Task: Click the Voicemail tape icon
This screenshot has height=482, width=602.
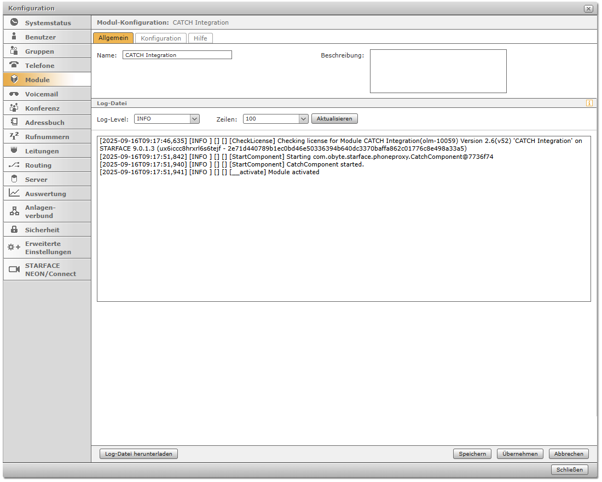Action: pos(14,94)
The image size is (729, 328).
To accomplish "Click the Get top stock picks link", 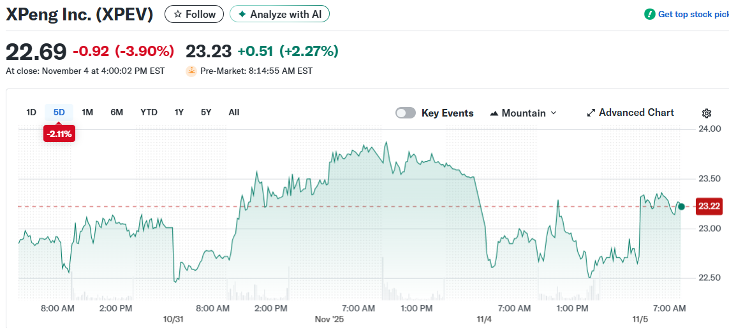I will (693, 14).
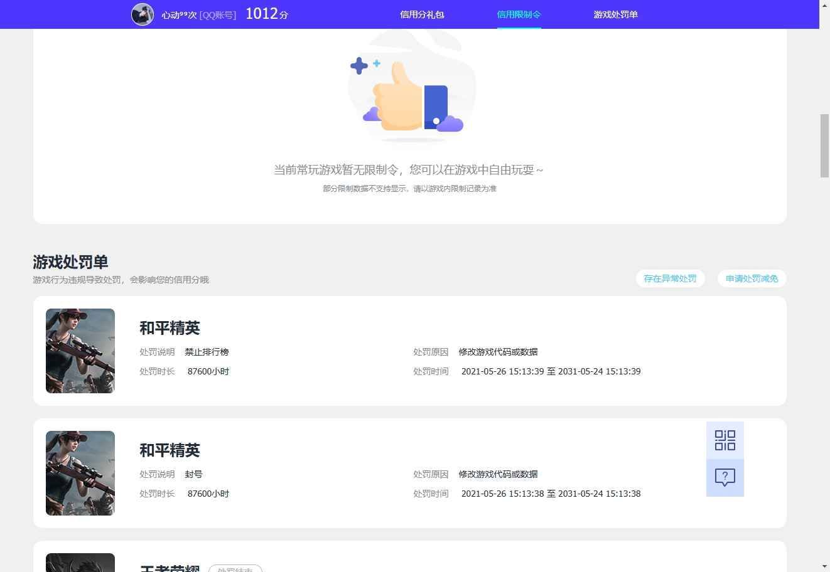Click the question mark feedback icon

click(725, 477)
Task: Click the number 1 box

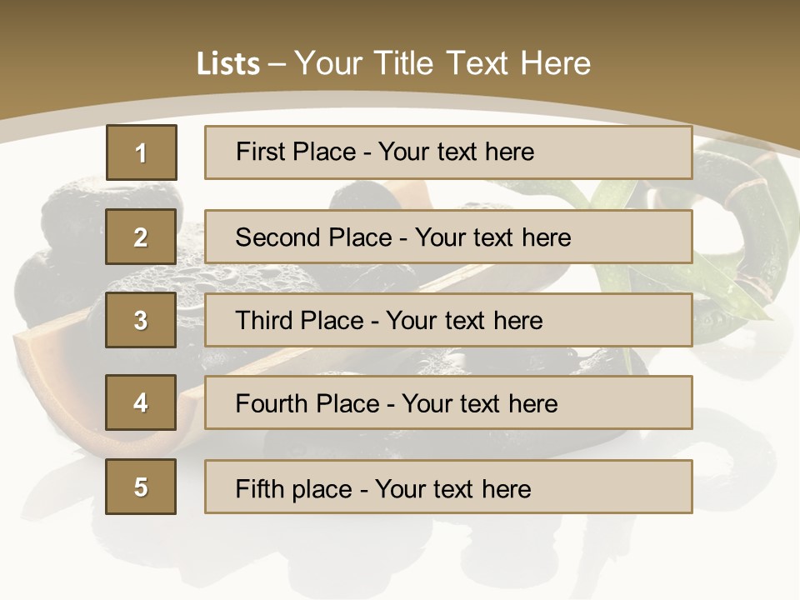Action: coord(142,153)
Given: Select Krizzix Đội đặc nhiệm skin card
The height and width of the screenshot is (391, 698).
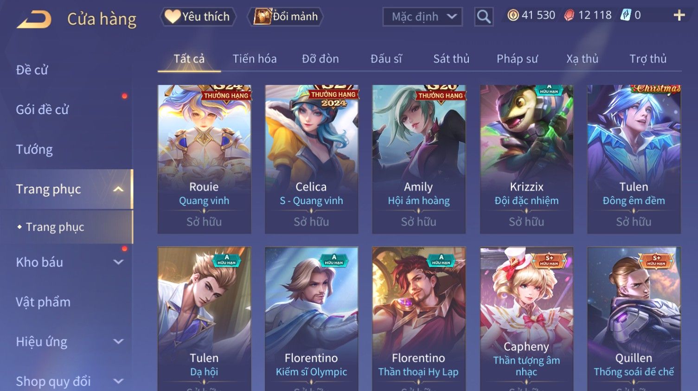Looking at the screenshot, I should [526, 159].
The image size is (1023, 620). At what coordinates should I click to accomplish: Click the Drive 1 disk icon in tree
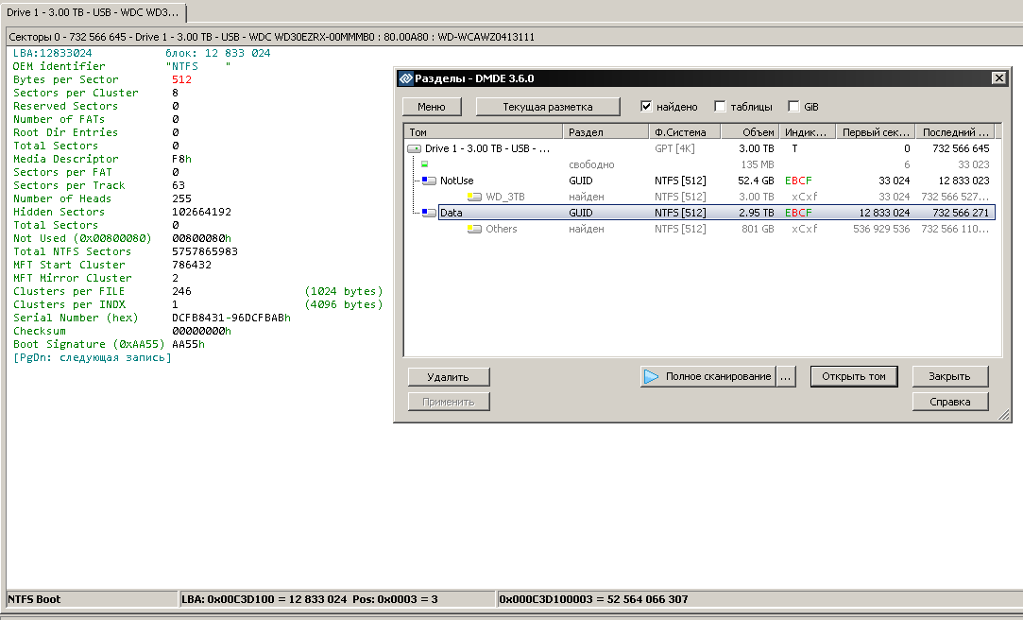(x=414, y=148)
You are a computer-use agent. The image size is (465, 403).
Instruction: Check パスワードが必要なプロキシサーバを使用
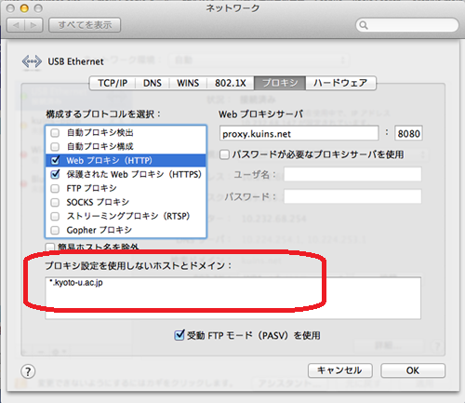pos(224,154)
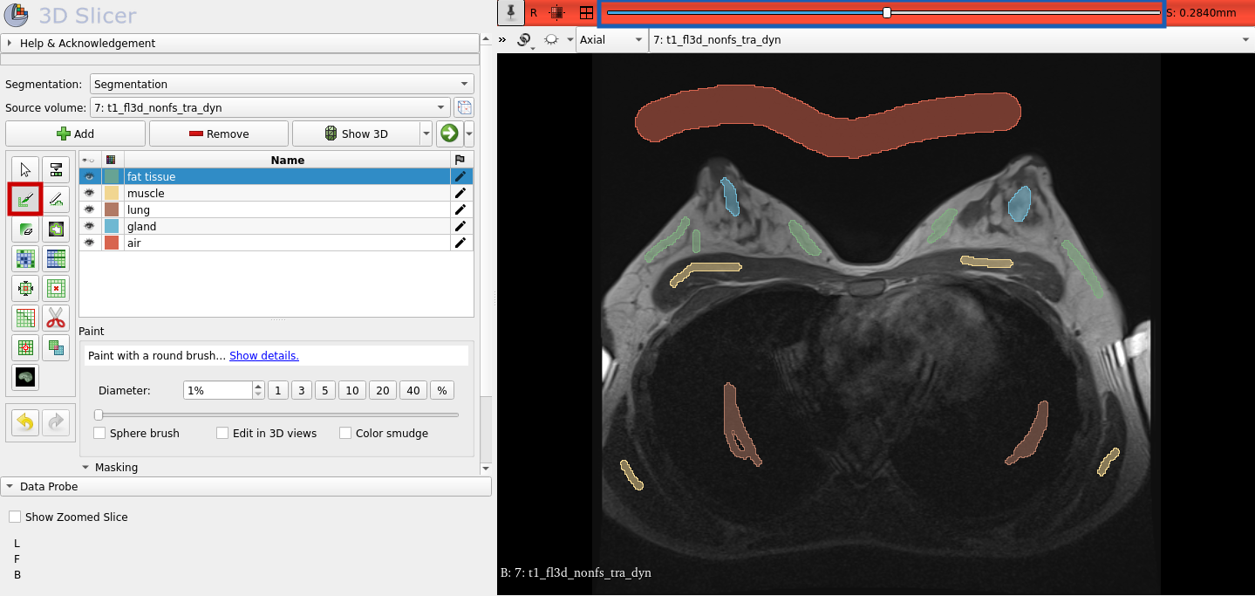Open the Axial orientation dropdown
Screen dimensions: 1255x596
611,40
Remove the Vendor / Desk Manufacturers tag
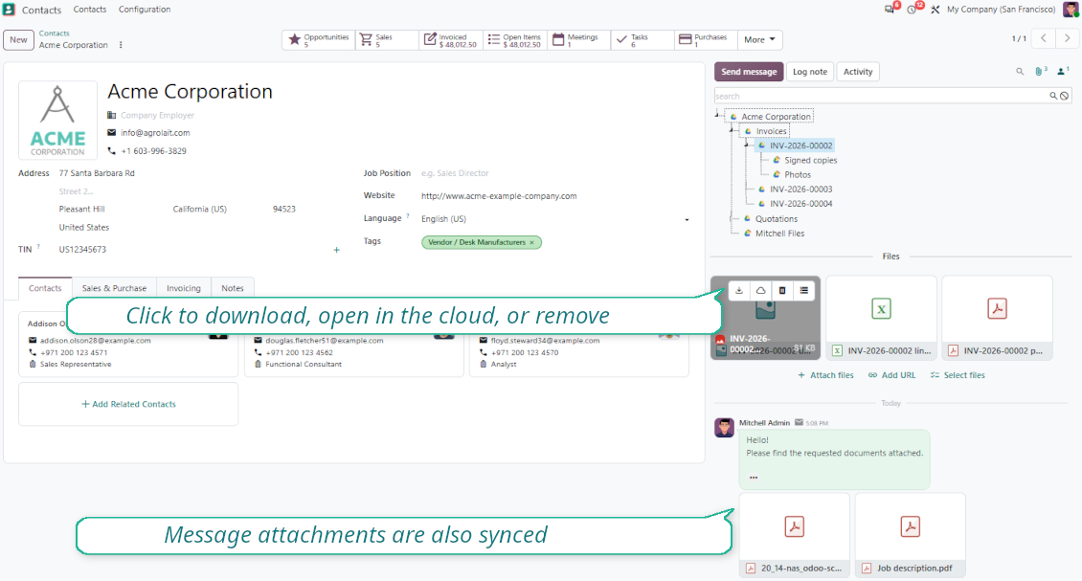Viewport: 1082px width, 581px height. (532, 243)
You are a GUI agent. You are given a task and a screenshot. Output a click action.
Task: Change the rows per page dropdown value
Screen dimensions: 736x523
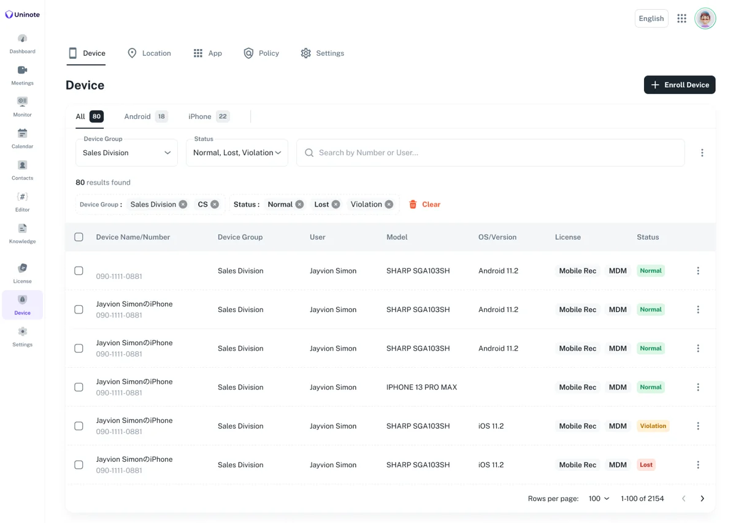tap(599, 498)
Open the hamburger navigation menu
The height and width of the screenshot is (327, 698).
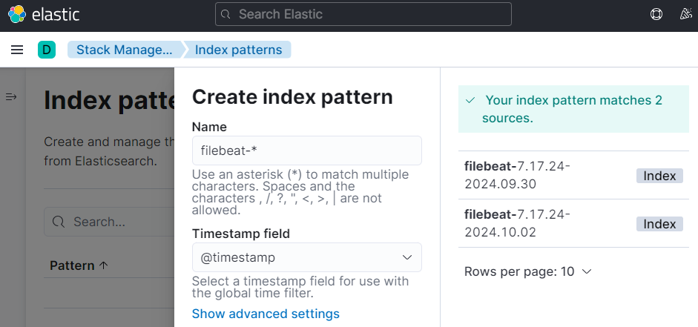[17, 50]
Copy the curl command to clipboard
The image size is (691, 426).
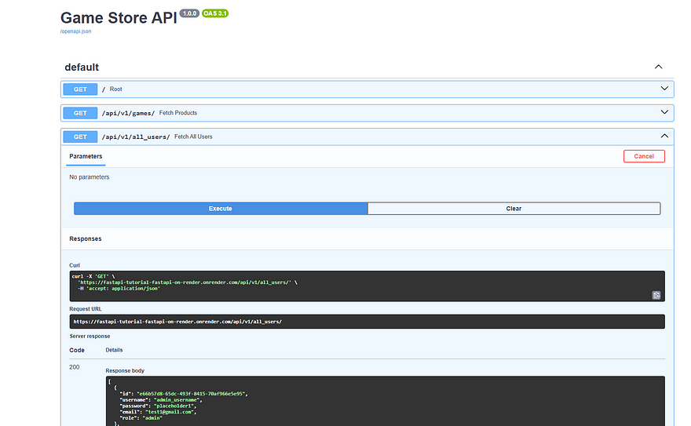656,295
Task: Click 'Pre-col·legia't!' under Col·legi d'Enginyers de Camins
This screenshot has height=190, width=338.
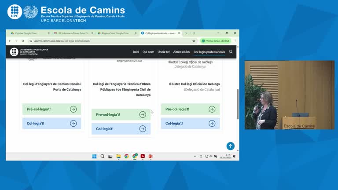Action: [51, 109]
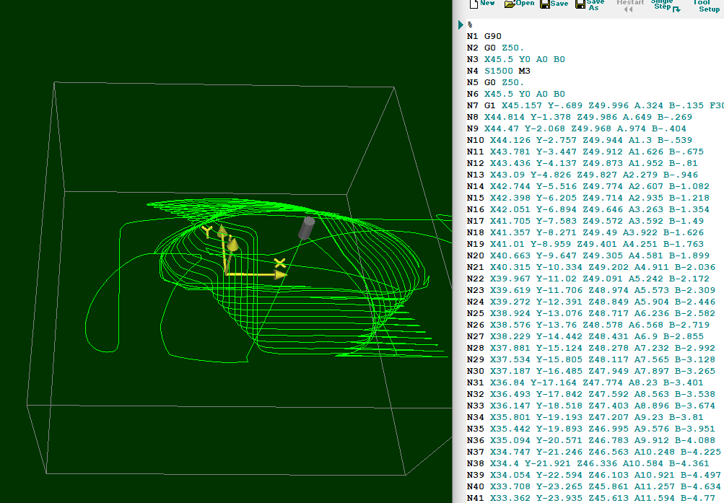Image resolution: width=724 pixels, height=503 pixels.
Task: Click line N4 S1500 M3
Action: pos(498,71)
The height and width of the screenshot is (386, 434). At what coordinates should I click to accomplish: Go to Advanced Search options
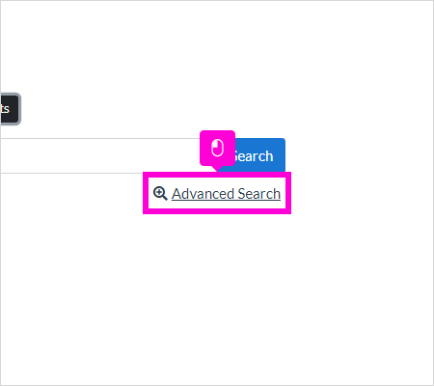coord(226,194)
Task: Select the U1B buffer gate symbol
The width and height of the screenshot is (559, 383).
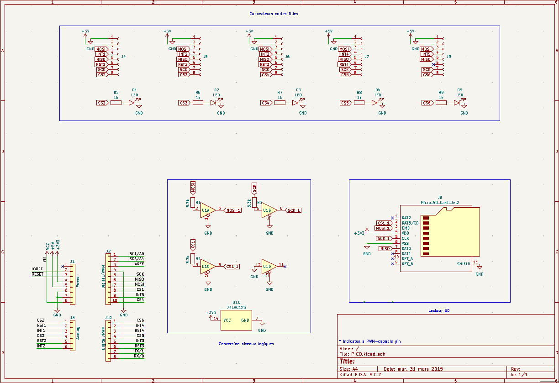Action: [x=268, y=210]
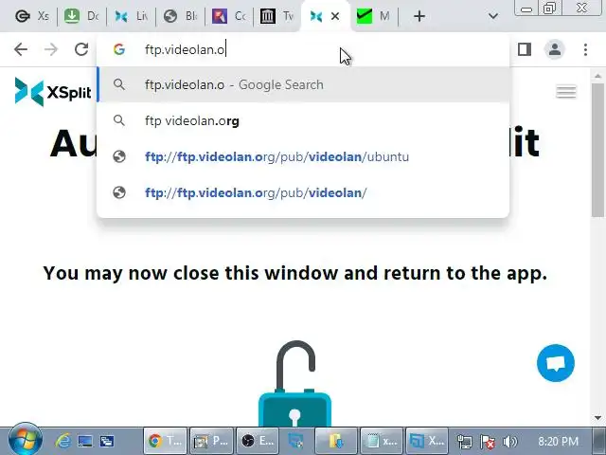Click the page's vertical scrollbar thumb
This screenshot has height=455, width=606.
(x=597, y=150)
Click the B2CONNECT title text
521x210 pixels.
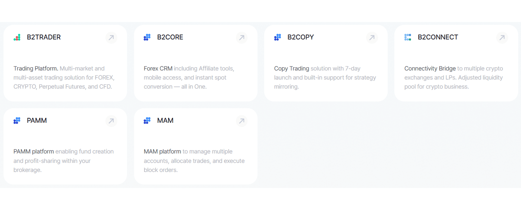[x=438, y=37]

**Your objective**
Find the line that contains "Copy the curl command to clipboard". Reproduce it and every later line of the records exactly, minus the pictures.

**Exercise answer**
Copy the curl command to clipboard
The image size is (691, 426).
656,295
Task: Click 'Pre-col·legia't!' under Col·legi d'Enginyers de Camins
This screenshot has height=190, width=338.
Action: [51, 109]
Image resolution: width=724 pixels, height=503 pixels.
Task: Click line N4 S1500 M3
Action: pos(498,71)
The height and width of the screenshot is (386, 434). At what coordinates should I click to accomplish: Go to Advanced Search options
coord(226,194)
Task: Select the U1B buffer gate symbol
The width and height of the screenshot is (559, 383).
Action: [x=268, y=210]
Click the page's vertical scrollbar thumb
This screenshot has height=455, width=606.
(x=597, y=150)
Click the B2CONNECT title text
521x210 pixels.
[x=438, y=37]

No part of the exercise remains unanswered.